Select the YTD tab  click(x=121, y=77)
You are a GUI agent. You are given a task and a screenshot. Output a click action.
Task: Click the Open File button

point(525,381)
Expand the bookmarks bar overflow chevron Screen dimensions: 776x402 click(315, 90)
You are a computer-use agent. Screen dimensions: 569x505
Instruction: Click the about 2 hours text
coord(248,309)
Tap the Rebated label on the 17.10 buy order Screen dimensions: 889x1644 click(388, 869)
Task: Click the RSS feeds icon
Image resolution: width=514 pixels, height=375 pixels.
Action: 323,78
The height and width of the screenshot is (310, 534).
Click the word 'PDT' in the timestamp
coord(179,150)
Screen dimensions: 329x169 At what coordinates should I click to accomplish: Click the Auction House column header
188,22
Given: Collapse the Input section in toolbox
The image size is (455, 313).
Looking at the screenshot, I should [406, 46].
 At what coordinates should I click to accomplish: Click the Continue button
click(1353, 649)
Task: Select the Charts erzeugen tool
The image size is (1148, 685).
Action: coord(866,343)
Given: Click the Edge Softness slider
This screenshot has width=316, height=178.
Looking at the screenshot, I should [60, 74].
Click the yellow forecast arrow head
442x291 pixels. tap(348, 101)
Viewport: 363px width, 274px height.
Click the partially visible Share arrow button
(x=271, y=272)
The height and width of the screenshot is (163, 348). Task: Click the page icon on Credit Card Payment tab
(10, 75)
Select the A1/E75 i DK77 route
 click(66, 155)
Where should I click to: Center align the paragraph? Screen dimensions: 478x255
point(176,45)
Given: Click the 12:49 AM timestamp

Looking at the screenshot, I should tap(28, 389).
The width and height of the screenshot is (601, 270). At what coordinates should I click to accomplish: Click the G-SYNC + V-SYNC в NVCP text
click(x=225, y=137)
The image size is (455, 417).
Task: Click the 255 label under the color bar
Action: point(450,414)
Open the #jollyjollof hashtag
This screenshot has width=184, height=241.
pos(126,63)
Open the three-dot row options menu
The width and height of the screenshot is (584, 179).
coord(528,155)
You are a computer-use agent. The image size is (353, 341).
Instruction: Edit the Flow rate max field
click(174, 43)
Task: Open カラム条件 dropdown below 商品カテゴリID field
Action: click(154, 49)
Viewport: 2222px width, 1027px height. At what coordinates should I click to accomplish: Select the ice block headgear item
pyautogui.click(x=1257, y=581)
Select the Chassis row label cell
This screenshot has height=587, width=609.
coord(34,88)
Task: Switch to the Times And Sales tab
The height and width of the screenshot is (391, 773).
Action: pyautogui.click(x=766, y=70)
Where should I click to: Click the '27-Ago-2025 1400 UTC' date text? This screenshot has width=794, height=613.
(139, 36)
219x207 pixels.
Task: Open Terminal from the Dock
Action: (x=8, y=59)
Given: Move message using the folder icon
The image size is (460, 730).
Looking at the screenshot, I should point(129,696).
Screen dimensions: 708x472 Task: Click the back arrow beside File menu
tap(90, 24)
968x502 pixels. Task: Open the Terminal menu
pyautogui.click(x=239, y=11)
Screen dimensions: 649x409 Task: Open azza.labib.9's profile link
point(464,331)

===============

Instructions for the task: Leave out every line ahead of the one containing "The width and height of the screenshot is (601, 270)." and print the rest of the listing exactly.

Task output:
The width and height of the screenshot is (601, 270). At what coordinates should I click to accomplish: Click the G-SYNC + V-SYNC в NVCP text
click(x=225, y=137)
The image size is (455, 417).
Task: Click the 255 label under the color bar
Action: point(450,414)
Open the #jollyjollof hashtag
This screenshot has width=184, height=241.
pos(126,63)
Open the three-dot row options menu
The width and height of the screenshot is (584, 179).
coord(528,155)
You are a computer-use agent. The image size is (353, 341).
Instruction: Edit the Flow rate max field
click(174, 43)
Task: Open カラム条件 dropdown below 商品カテゴリID field
Action: click(154, 49)
Viewport: 2222px width, 1027px height. At what coordinates should I click to accomplish: Select the ice block headgear item
pyautogui.click(x=1257, y=581)
Select the Chassis row label cell
This screenshot has height=587, width=609.
coord(34,88)
Task: Switch to the Times And Sales tab
The height and width of the screenshot is (391, 773).
Action: pyautogui.click(x=766, y=70)
Where should I click to: Click the '27-Ago-2025 1400 UTC' date text? This screenshot has width=794, height=613.
(139, 36)
219x207 pixels.
Task: Open Terminal from the Dock
Action: (x=8, y=59)
Given: Move message using the folder icon
The image size is (460, 730).
Looking at the screenshot, I should point(129,696).
Screen dimensions: 708x472 Task: Click the back arrow beside File menu
tap(90, 24)
968x502 pixels. Task: Open the Terminal menu
pyautogui.click(x=239, y=11)
Screen dimensions: 649x409 Task: Open azza.labib.9's profile link
point(464,331)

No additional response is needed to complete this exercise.